スマートカード支払処理システムに関する抜粋で、インタフェースチップとともに使われているセキュアマイクロコントローラは何ですか。

本文抜粋
□ □ □ □ □

要約
このアプリケーションノートでは、インタフェースデバイスのDS8007とセキュアマイクロコントローラのDS5002を使用したスマートカードによる支払端末トランザクションの例を示します。DS8007の評価(EV)キットボードと利用可能なCソースコードは、基本的なスマートカードのクレジット、デビット、およびカード初期化機能を実現します。
概要
このアプリケーションノートでは、マルチプロトコルデュアルスマートカードインタフェースチップのDS8007とセキュアマイクロコントローラのDS5002に基づくスマートカード支払処理システムについて説明します。基本的なクレジットおよびデビットトランザクションが、スマートカード初期化機能とともに実現されています。「実業務」の支払処理システムに通常付随するセキュリティ対策を組み込む試みは行われませんでしたが、ここで検証される機能性はこうしたシステムの典型として示されています。

□ □ □ □ □

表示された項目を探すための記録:

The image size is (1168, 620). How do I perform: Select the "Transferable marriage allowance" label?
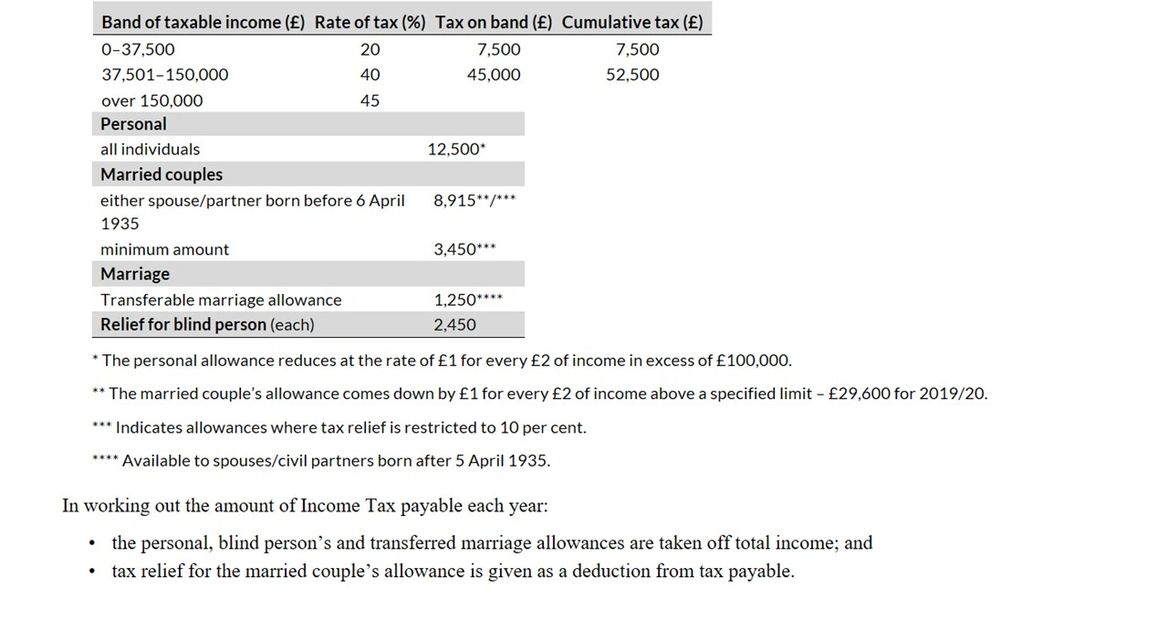click(221, 300)
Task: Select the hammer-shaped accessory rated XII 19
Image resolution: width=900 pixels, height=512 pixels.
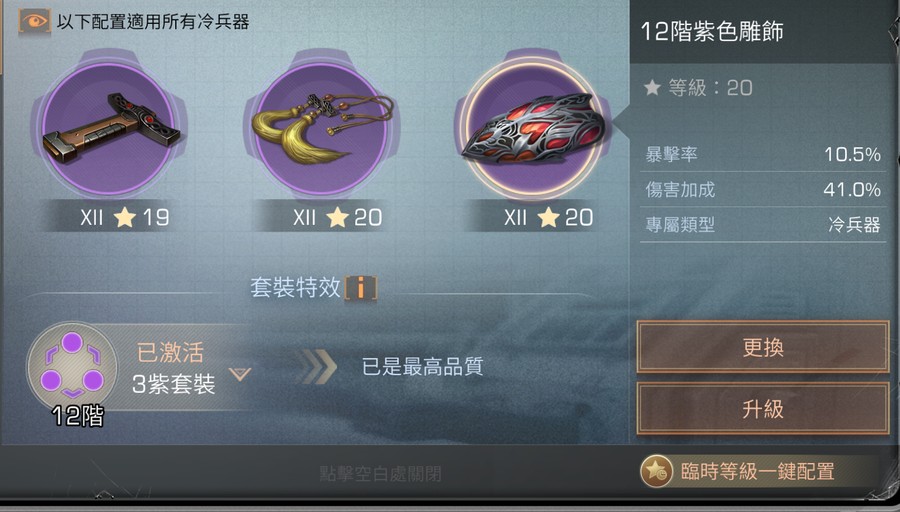Action: 109,129
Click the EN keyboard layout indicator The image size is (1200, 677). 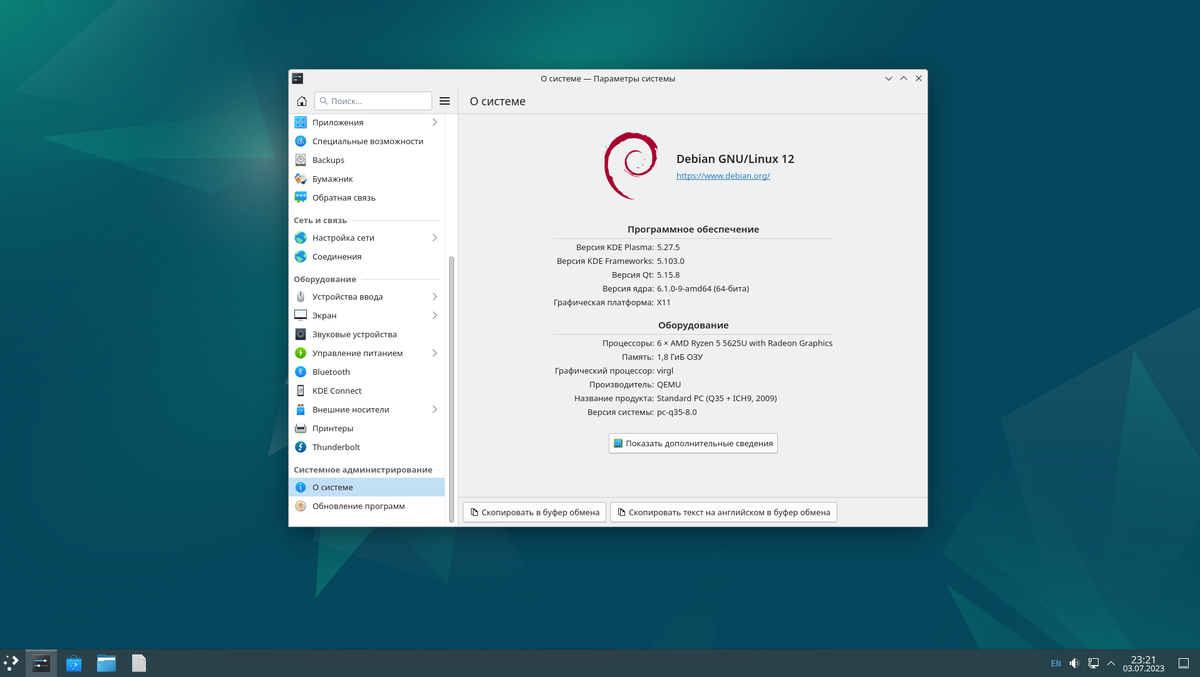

□ □ □ □ □

回答
DS5002です。